Les éclairages spécifiques de l’ouvrage sur les missions et les représentations des gendarmes ne doivent pas faire oublier qu’il fournit également un vaste panorama diachronique sur leur destin depuis leurs origines médiévales. Pour l’époque contemporaine, la seconde moitié du XIXe siècle voit le début du passage d’une « identité prétorienne, héritée d’un imaginaire guerrier de l’Empire napoléonien, et d’une application tatillonne des lois à un modèle qui s’assouplit sur le terrain au contact des réalités du territoire et de la population ». Ce processus associe une volonté d’insertion locale chez les gendarmes et une articulation entre l’esprit de corps militaire, la mission policière et la culture, naissante, du service public. Cette triple identité professionnelle émerge vraiment à partir des années 1890, alors que le métier de gendarme commence à se banaliser en partie. La disparition, en 1904, du bicorne, que les membres des brigades eux-mêmes jugeaient ridicule, et son remplacement par un képi scelle ce « changement de silhouette et d’époque ».

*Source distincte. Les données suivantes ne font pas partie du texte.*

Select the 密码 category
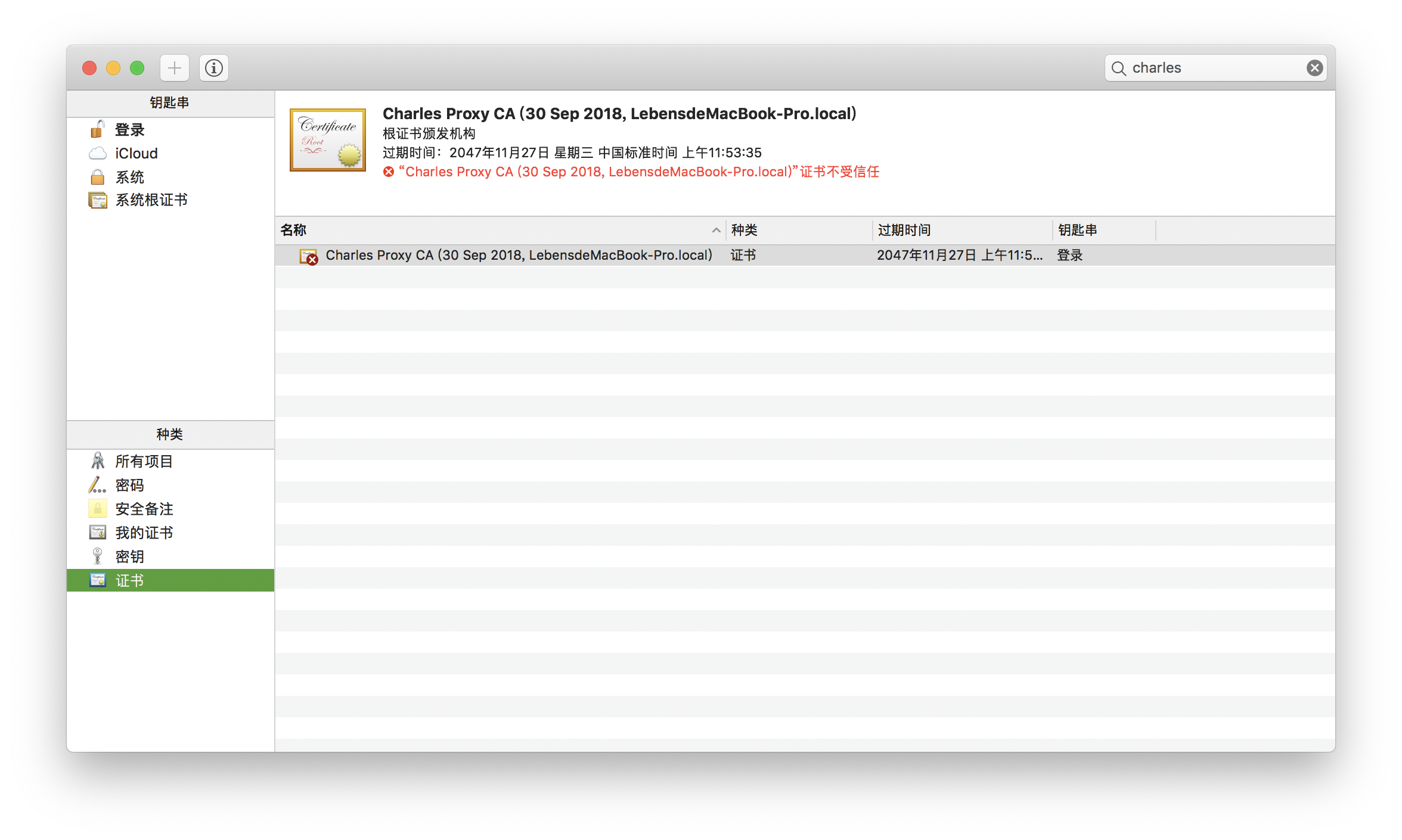 (129, 485)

La Grande guerre marque une césure dans l’histoire de la gendarmerie, une force réglementairement non combattante, mais qui développe considérablement ses missions militaires : prévôté, c’est-à-dire la police des autres troupes, surveillance de la zone des armées, contrôle des permissionnaires, arrestation des déserteurs. Cette expérience marque durablement les gendarmes et se prolonge durant l’entre-deux-guerres sous le signe d’une frustration liée à l’échec de l’obtention de la carte d’ancien combattant. Ces deux décennies s’inscrivent dans le contexte d’une « mue » de l’institution et de ses missions : spécialisation et professionnalisation de la police judicaire et du maintien de l’ordre, afin de répondre aux impératifs du temps, comme le contrôle des travailleurs étrangers et des réfugiés politiques, renforcement du contre-espionnage et surveillance des communistes, qui s’intensifie avec la montée des périls au cours des années trente.

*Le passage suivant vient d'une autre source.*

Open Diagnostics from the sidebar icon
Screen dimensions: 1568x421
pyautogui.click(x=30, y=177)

Durant l’Occupation, les gendarmes sont soumis à des tensions « entre conscience professionnelle et devoir patriotique » : ils oscillent entre les pôles de la légalité ou de la légitimité du service policier. Les travaux réalisés témoignent d’une grande diversité de leurs comportements, entre acceptation, résistance(s), passive(s) ou active(s), et acte(s) gradués de collaboration(s). La concurrence exacerbée entre les acteurs français du maintien de l’ordre (gendarmerie, police, milices) eux-mêmes et avec l’occupant, conduit, par ailleurs, à une « radicalisation cumulative » des pratiques policières et fait le jeu des Allemands. Les « soldats de la loi, agents de l’Etat, miroirs et gardiens d’une société en transformation », sont au cœur des enjeux de la Deuxième Guerre mondiale : leurs attitudes, leurs témoignages et leurs actions offrent une lucarne inédite sur « les années noires ».

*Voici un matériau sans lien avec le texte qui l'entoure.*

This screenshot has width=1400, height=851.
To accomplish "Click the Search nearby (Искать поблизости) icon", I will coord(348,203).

Dans la seconde moitié du XXe siècle, la gendarmerie entame une lente (r)évolution de ses missions, de son architecture (création d’unités spécialisées, comme les pelotons de haute-montagne, en 1958, les pelotons d’autoroute, en 1966, les brigades de prévention de la délinquance juvénile, en 1997) et de son recrutement, par l’ouverture aux femmes des fonctions opérationnelles (5% du corps en 1986, 11% en 2005, 18% en 2016). En somme, elle participe, comme la société française, à un double processus de modernisation, y compris des mœurs, et de démocratisation, qui s’accélère après 1968. L’institution met parallèlement en scène de nouvelles figures positives, afin de répondre à une demande sociale et étatique de plus en plus diversifiée : le secouriste routier, le surveillant des plages, « l’enquêteur habile, mascotte habillée en gendarme », pour sensibiliser les jeunes aux dangers de la consommation des drogues. La croissance de la population française depuis 1950 et la périurbanisation galopante depuis les années 1970 introduisent de nouvelles problématiques et de nouveaux enjeux de sécurité publique, auxquels la gendarmerie doit s’adapter : désertion diurne des quartiers périurbains pour cause de migration pendulaire, diffusion et banalisation des drogues au sein de la société, anticipation et gestion des risques naturels, etc. Depuis la fin du XXe siècle, la gendarmerie est également confrontée à d’autres enjeux, induits par un retrait progressif de l’État de la préservation de l’ordre public, à l’exception de la lutte antiterroriste, et la concurrence d’autres acteurs, comme la police municipale et les sociétés privées de sécurité. À cette pression exogène, s’ajoute une tension endogène, provoquée par l’accumulation des missions, le sentiment, ancien, d’être considéré par les dirigeants comme « la bonne à tout faire » de la République et « la culture du chiffre », esquissée au milieu du XIXe siècle, mais renforcée sous la présidence de Nicolas Sarkozy. Ces facteurs expliquent en partie la « grogne des gendarmes » à la fin du XXe siècle. Le grand public découvre alors avec stupéfaction les doléances des gendarmes, relayées par la presse corporative, les blogs et les interventions de leurs épouses. L’ampleur du malaise, et sa médiatisation inédite, conduisent, par étapes, à une amélioration des conditions de travail.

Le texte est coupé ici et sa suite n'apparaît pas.